Now pieces like this can get me fairly worked up, and have me describing someone like Ms Panahi as less of a “social commentator” and more of a “barmy right-wing old biddy”. But it’s just these kind of comments that get people offside. The Wah has told me I must avoid militancy in my argument, lest I upset or alienate readers, thus losing any chance I may have of convincing them.

There's never been an argument for name-changing that I haven’t managed to shoot down. But to avoid boring you all (at least for the moment), I will present a very simple case for why this practice is sexist and unfair.

Many women say it is their choice to change their name, as a sign of love for their husband, and with the purpose of creating a family unit.

I only ask this: What does a man do OF EQUAL VALUE for the woman?

Whether or not to change a name is an issue that overwhelmingly – I would say greater than 99% - confronts only women. Mr John Smith is Mr John Smith for life. He never even has to contend with Miss, Ms or Mrs, least of all having to decide whether to make the leap to John Jones when he marries Jane Jones.

It’s EXPECTED that women change their names. But there’s no equivalent expectation of men. Think about it. Working – both partners decide. Spending habits – both decide, or keep separate accounts. Having children – both decide. Staying at home with children – both decide, and perhaps both take turns. Retirement plans - both decide.

If anyone can tell me of a decision upon or during marriage, a declaration signifying eternal undying love and devotion that is exclusively the man’s - then I will buy you a Coke.

Thinking? Let me give you some space....

....

....

Nothing?

That's because there just isn’t one.

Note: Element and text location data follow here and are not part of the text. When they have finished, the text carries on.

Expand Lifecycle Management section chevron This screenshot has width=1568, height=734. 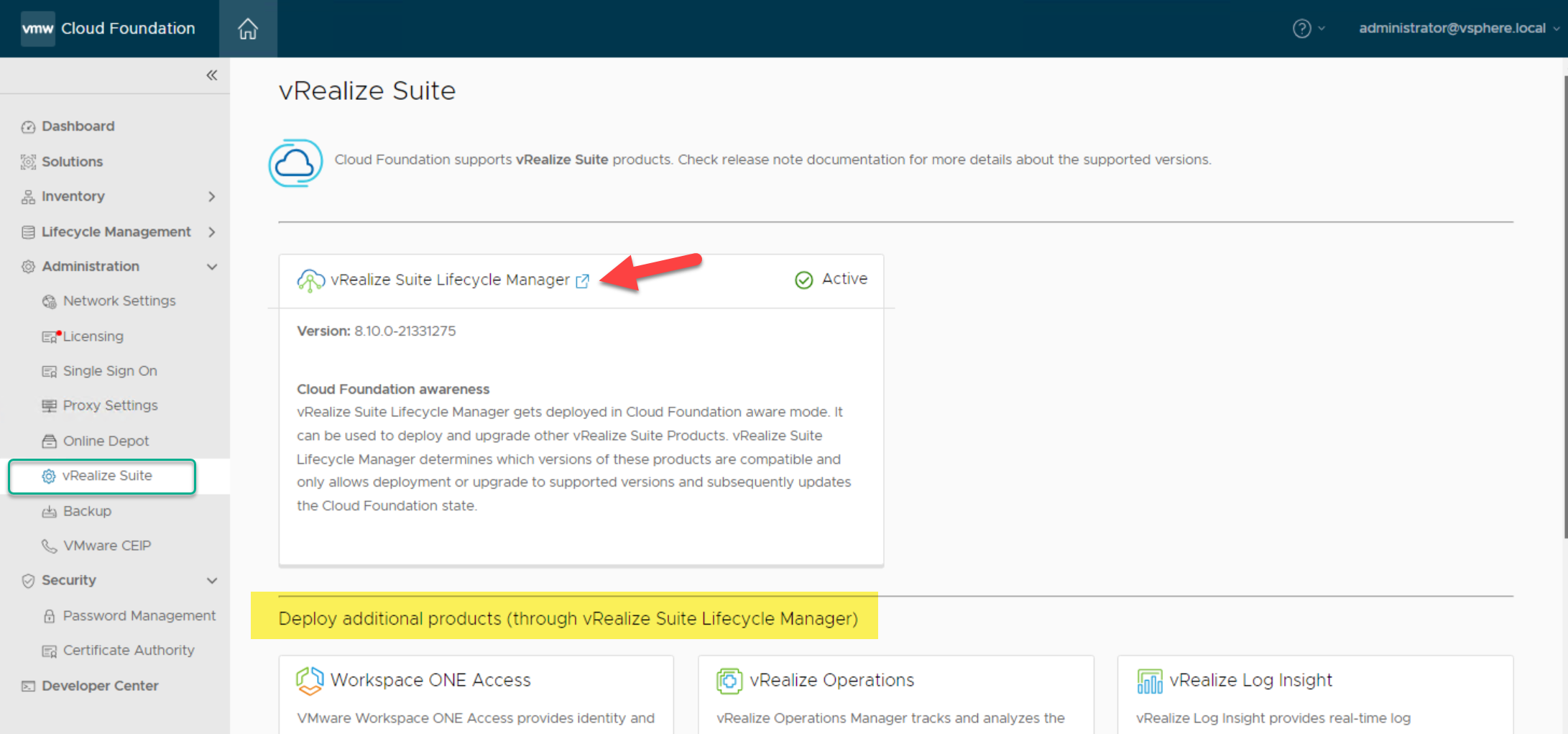(x=211, y=231)
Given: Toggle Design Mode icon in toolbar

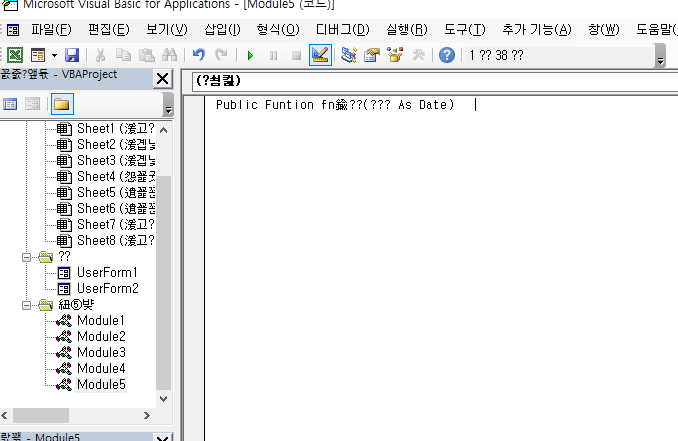Looking at the screenshot, I should (321, 55).
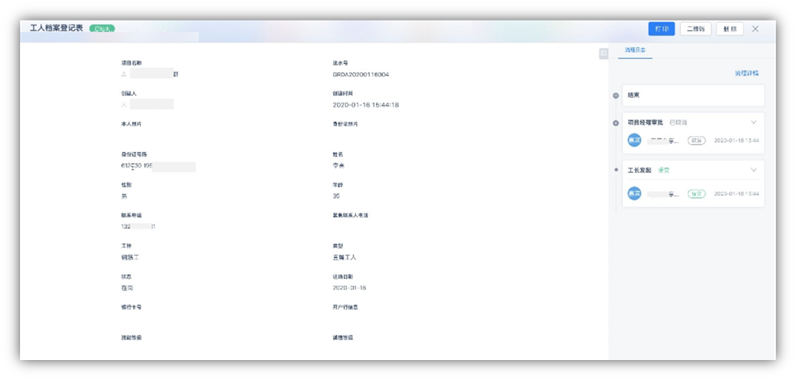Select the 结束 timeline node marker
Screen dimensions: 796x380
click(616, 95)
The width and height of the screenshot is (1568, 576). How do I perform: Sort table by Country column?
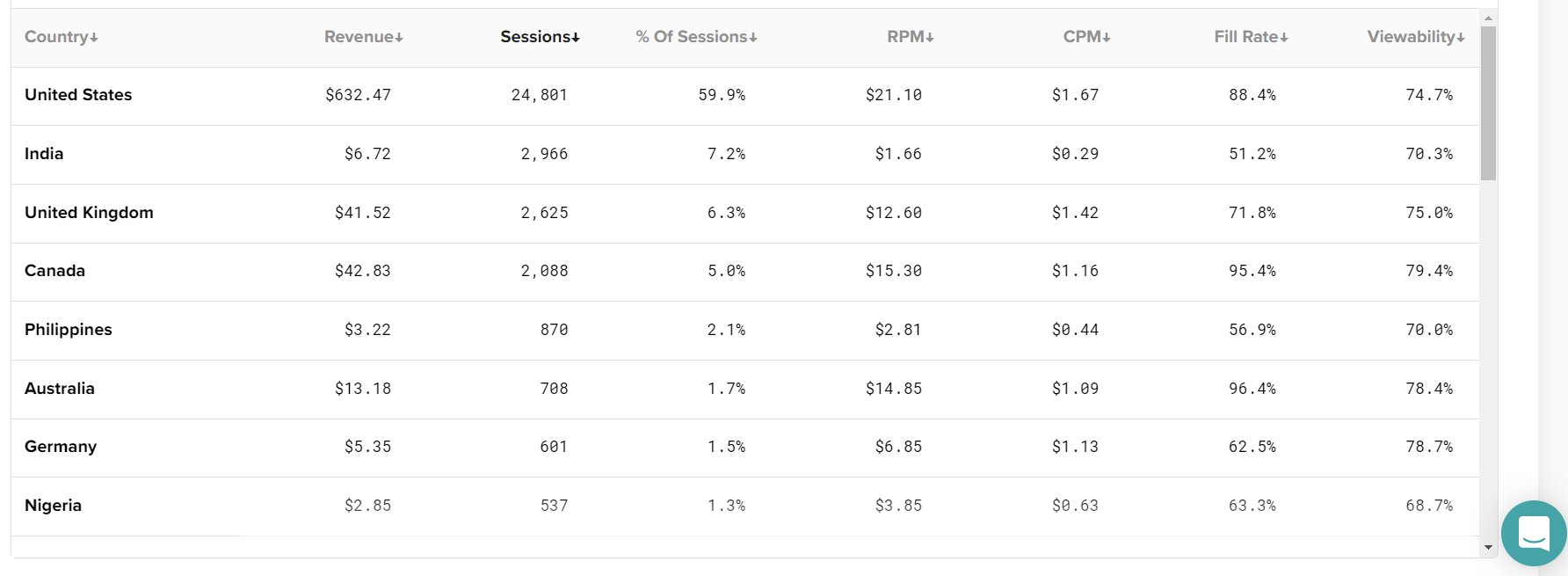(x=62, y=37)
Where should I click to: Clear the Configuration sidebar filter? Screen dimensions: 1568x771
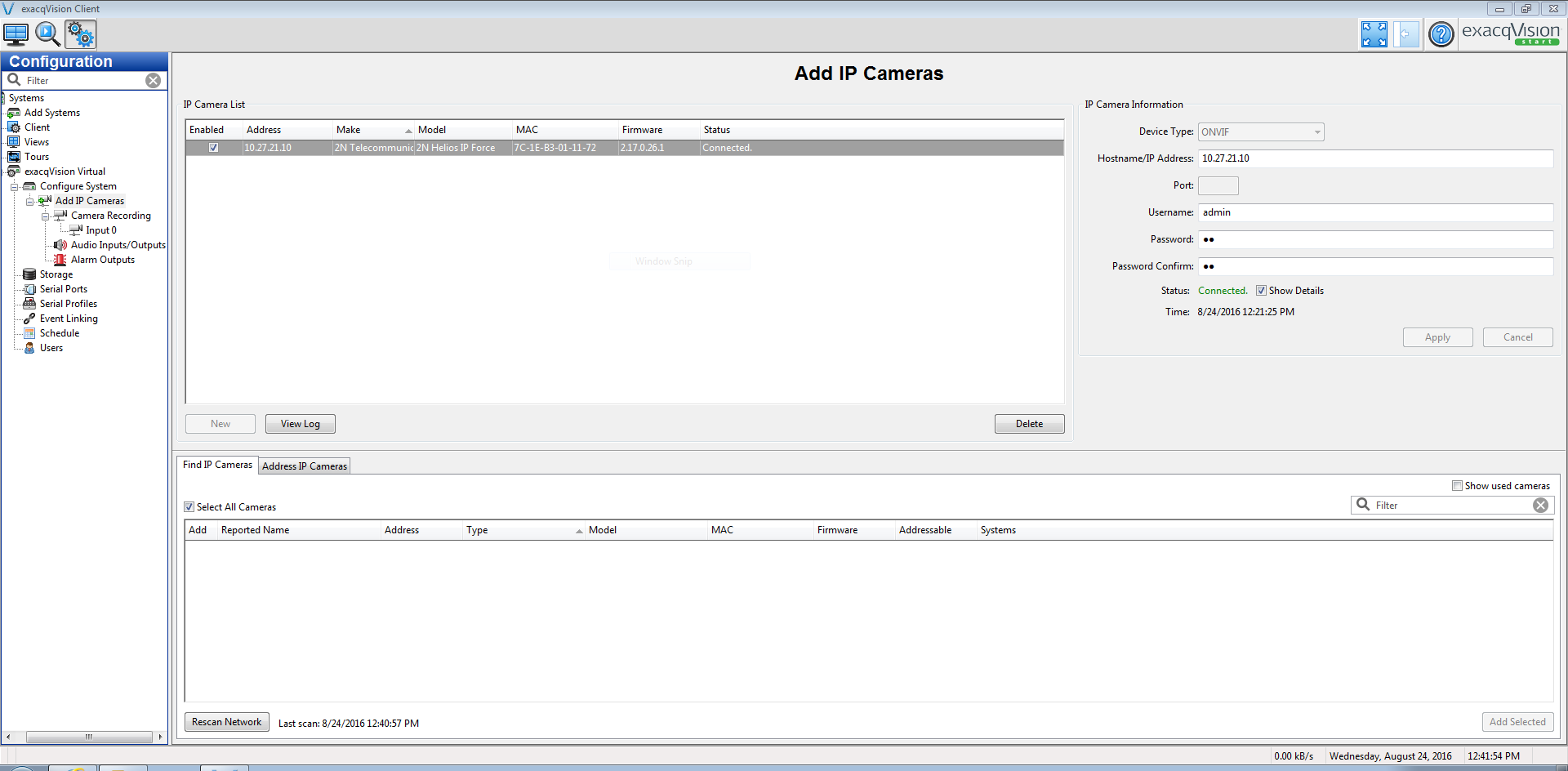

A tradition that requires such an expensive and complicated sacrifice on the part of only one gender is a sexist tradition. And no amount of shrugging and saying "but it's just nice" is going to change that.

At the end of the day, if I’m marrying you, I’m committing to you. I know it’s a shock, but women are smart enough to remember who their husband is without recourse to checking drivers’ licences. And just because a woman may have a different surname to her children, doesn’t make her any less their mother (and after all, it's easier for a woman to pass off another man's child as her partner's than it is for a man to do the same thing: as many as one in ten Australian children have the wrong father's surname anyway!). The more children grow up with different surnames in the house, the more tolerant and progressive they will be regarding name changes as adults.

Many people say it's their choice to change their name, and they're right, it is. But is it really a choice when you're doing it simply because "it's the done thing" or "it's easier"? My aim is to encourage deeper consideration of this issue, taking into account the centuries' worth of social constructs at play here.